*** Opening of Source material ***
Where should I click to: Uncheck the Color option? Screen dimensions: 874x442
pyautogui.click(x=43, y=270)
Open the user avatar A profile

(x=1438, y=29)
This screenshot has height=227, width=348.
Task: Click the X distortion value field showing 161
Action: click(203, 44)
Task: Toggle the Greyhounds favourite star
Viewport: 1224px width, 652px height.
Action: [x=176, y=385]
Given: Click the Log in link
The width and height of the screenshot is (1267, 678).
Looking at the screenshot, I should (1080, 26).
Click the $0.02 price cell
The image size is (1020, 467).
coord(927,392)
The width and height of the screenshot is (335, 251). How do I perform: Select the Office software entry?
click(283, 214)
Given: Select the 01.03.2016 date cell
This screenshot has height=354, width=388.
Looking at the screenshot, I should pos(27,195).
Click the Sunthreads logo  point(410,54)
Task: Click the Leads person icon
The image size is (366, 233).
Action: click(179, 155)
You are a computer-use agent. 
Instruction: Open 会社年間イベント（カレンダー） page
*** Close of Source material ***
◆ **What you will do**
None of the lines above may be skipped. Transcribe each one exactly.

◆ **Solution to the problem**
Where should I click to: Uncheck the Color option? Screen dimensions: 874x442
pyautogui.click(x=43, y=270)
Open the user avatar A profile

(x=1438, y=29)
This screenshot has height=227, width=348.
Task: Click the X distortion value field showing 161
Action: click(203, 44)
Task: Toggle the Greyhounds favourite star
Viewport: 1224px width, 652px height.
Action: [x=176, y=385]
Given: Click the Log in link
The width and height of the screenshot is (1267, 678).
Looking at the screenshot, I should (1080, 26).
Click the $0.02 price cell
The image size is (1020, 467).
coord(927,392)
The width and height of the screenshot is (335, 251). How do I perform: Select the Office software entry?
click(283, 214)
Given: Select the 01.03.2016 date cell
This screenshot has height=354, width=388.
Looking at the screenshot, I should pos(27,195).
Click the Sunthreads logo  point(410,54)
Task: Click the Leads person icon
The image size is (366, 233).
Action: click(179, 155)
You are a computer-use agent. 
Instruction: Open 会社年間イベント（カレンダー） page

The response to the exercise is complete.